DOCUMENT SECTION |

--

Sarah and I made the very sensible decision to bypass the hoi polloi by outspending them at a resort perched on the edge of the Daintree rainforest complete with a jungle camouflaged swimming pool, a restaurant in the trees overlooking the river below and individual bungalows surrounded by rainforest and the off foraging bush turkey. It's such a relaxing place that I went off into a reverie just thinking about it.

Our only outing on Saturday was to Mossman Gorge where we lowered ourselves into the surprisingly cold water in a secluded part of the river which rolled through the thick forest where creepers climb the trees in an effort to find sunlight. The roots of the trees in the rainforest tend not to exist solely under the ground. The look as though they have grown up from the ground and attached themselves limpet-like to the tree, or else they look like flat anchors spreading out from the trunk, making you wonder how trees usually stay upright without such support. Without doubt the gorge would be more spectacular when the waters are flowing fully, but there aren't many better places to be when the thermometer climbs over thirty, apart from in your exclusive pool resort having a nap and reading the paper.

Sarah and I have developed a bad habit in recent times of getting up early while on holiday. This is not by choice, but usually revolves around stupid, stupid airlines. This trip was no exception. As Sarah's work denied her request to fly back to Port Moresby early on Monday morning, she had to leave early Sunday morning instead. I guess I could be understanding about the fact that Sarah's managers cut her weekend short because there was a conference on Monday that she was organising, and half a dozen staff members were away on emergency flood relief, but it was my birthday and I don't have to be understanding, that's one of the good things about birthdays. So a pox on Sarah's managers for making me spend my birthday alone.

--

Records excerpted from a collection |
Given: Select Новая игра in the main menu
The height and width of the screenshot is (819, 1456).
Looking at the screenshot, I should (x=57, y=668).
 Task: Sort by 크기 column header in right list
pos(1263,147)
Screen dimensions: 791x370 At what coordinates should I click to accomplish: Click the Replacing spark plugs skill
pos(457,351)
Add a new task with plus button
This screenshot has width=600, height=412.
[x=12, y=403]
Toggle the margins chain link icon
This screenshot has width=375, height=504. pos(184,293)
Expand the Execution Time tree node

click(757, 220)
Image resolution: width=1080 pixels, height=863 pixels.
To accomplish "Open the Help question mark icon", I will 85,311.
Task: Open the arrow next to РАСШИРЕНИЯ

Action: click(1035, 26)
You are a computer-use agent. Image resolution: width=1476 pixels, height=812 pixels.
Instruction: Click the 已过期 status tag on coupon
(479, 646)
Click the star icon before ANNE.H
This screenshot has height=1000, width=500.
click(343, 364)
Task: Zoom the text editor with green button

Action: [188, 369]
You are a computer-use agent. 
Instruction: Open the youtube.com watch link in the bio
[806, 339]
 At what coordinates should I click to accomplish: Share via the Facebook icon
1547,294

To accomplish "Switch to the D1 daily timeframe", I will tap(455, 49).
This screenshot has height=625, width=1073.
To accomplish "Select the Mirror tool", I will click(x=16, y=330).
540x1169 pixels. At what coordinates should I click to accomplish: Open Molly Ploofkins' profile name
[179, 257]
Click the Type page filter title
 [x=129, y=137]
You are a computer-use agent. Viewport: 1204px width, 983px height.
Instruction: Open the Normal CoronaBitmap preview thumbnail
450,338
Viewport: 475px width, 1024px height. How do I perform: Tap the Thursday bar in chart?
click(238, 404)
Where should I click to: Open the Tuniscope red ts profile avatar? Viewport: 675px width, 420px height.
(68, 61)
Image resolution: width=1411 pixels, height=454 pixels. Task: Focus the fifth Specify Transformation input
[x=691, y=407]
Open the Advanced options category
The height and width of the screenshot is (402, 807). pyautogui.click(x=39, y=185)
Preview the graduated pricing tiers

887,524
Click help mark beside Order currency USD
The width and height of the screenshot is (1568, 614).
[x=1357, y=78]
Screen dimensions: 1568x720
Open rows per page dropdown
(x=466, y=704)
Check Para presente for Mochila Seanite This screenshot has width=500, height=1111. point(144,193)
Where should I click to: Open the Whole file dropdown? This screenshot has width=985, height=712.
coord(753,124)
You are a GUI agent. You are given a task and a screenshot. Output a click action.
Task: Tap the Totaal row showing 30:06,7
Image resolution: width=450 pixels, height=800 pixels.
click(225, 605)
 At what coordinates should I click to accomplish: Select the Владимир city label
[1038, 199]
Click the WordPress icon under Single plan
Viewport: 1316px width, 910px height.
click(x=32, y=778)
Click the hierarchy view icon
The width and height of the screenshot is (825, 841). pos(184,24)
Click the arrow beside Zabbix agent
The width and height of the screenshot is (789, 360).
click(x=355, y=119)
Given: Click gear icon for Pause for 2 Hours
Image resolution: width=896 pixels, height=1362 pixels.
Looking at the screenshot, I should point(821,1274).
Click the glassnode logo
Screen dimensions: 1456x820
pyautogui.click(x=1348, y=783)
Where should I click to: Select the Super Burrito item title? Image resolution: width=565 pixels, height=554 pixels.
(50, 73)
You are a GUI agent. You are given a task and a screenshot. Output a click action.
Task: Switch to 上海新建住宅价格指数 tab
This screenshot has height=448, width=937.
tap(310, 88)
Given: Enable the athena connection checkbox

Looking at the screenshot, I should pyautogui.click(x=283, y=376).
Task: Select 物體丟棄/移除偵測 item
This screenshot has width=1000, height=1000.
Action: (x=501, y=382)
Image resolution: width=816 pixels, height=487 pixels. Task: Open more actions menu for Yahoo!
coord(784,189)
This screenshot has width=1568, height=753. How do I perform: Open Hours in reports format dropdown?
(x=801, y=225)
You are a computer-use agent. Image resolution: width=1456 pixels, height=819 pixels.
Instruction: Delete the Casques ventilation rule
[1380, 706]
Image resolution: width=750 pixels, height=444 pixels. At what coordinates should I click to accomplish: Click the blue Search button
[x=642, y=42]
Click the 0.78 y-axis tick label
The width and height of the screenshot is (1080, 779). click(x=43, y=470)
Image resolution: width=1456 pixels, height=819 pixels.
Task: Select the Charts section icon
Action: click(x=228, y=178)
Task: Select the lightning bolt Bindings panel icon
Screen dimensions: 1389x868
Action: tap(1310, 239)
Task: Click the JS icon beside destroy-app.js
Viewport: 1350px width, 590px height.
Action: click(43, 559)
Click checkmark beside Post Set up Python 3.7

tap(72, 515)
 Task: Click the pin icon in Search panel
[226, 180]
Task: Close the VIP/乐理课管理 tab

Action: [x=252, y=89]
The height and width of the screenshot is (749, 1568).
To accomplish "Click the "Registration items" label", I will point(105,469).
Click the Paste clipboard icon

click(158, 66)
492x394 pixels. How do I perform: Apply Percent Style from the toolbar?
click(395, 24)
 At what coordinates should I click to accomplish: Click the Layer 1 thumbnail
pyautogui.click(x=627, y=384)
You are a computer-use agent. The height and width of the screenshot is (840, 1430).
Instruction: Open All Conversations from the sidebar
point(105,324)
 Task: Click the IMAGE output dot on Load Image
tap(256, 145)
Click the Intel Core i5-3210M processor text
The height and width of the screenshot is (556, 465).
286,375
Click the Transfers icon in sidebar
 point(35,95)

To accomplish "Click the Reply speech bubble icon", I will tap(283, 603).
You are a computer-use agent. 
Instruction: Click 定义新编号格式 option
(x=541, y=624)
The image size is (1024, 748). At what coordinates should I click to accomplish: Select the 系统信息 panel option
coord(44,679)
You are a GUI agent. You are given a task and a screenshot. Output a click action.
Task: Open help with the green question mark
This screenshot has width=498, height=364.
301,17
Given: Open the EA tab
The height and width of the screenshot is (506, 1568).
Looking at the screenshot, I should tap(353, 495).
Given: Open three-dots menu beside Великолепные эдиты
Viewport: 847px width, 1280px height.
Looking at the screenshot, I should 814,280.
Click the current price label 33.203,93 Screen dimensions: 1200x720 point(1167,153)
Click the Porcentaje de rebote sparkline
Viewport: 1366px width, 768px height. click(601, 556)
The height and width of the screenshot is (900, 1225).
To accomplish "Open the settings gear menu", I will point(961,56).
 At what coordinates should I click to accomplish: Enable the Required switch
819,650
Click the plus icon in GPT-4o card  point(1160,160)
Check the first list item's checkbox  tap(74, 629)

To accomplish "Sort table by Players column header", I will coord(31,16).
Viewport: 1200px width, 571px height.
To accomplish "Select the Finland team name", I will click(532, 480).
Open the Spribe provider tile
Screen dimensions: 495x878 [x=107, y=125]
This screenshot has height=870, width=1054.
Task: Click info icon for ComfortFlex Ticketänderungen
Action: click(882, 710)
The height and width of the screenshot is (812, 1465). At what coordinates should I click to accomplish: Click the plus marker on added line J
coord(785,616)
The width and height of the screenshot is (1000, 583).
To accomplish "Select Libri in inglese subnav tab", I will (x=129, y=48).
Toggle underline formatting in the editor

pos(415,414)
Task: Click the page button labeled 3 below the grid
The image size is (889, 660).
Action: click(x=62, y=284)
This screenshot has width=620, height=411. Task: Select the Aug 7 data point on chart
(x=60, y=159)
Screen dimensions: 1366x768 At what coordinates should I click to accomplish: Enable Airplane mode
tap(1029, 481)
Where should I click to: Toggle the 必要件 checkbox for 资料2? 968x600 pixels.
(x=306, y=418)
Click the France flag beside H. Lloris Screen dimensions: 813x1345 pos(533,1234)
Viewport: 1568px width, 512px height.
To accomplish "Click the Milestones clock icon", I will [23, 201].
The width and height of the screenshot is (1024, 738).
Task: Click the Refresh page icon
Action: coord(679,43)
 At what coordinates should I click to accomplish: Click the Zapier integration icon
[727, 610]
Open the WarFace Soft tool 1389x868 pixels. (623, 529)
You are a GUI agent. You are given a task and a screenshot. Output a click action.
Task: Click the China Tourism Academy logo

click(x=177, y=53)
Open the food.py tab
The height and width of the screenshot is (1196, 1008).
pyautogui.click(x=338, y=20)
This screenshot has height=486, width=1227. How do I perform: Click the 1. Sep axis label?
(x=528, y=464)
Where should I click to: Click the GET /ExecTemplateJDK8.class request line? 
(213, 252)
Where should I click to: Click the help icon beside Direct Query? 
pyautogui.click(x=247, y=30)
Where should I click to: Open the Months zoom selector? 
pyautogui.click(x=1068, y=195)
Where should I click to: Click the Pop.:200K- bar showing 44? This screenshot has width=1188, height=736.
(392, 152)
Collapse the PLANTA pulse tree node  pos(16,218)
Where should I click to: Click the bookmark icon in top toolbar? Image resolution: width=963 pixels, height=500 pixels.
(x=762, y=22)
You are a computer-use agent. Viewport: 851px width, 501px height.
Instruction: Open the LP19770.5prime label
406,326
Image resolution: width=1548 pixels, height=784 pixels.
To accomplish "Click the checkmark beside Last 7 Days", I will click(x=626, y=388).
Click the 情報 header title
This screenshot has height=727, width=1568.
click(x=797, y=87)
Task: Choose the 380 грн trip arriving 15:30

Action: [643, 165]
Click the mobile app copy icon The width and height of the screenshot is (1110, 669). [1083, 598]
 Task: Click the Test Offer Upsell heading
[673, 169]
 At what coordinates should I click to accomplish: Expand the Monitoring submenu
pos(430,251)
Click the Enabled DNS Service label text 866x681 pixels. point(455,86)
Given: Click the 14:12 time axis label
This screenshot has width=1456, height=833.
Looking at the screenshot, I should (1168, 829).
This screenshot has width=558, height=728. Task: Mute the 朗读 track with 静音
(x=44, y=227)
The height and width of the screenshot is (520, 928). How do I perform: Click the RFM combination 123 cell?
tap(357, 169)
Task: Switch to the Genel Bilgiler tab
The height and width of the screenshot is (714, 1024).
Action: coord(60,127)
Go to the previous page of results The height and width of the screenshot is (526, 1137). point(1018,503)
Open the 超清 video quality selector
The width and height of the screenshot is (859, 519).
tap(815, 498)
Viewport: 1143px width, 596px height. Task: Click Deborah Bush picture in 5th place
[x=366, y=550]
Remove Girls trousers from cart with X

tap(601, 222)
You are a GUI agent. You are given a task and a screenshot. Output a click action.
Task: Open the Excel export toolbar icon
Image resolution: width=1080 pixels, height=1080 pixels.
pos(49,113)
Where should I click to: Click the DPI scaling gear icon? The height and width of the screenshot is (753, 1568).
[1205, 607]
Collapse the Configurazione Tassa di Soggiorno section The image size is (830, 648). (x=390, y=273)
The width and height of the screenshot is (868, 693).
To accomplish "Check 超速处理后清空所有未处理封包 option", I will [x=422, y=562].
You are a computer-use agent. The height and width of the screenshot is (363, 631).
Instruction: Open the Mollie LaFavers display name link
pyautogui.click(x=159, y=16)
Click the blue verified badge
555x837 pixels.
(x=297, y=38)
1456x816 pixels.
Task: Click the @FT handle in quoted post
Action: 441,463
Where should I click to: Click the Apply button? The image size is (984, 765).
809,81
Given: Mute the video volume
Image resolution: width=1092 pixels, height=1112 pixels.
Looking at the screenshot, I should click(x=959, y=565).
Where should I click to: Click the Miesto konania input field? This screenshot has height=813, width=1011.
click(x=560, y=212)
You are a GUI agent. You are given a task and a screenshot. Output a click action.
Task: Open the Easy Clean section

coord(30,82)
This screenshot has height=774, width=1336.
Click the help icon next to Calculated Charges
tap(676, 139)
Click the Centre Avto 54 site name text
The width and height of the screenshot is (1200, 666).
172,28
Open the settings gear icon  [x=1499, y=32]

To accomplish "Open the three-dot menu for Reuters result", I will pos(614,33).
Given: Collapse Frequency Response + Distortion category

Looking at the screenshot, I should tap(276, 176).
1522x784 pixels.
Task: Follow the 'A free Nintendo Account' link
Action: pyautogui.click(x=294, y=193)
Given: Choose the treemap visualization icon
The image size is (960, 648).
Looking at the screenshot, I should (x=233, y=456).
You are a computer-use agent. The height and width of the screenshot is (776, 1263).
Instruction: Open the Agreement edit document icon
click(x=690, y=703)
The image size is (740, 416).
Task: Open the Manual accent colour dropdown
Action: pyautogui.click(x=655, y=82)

--

EXERCISE | List every named place that appears in the travel account about the Daintree trip.

REPLY | Daintree rainforest, Mossman Gorge, Port Moresby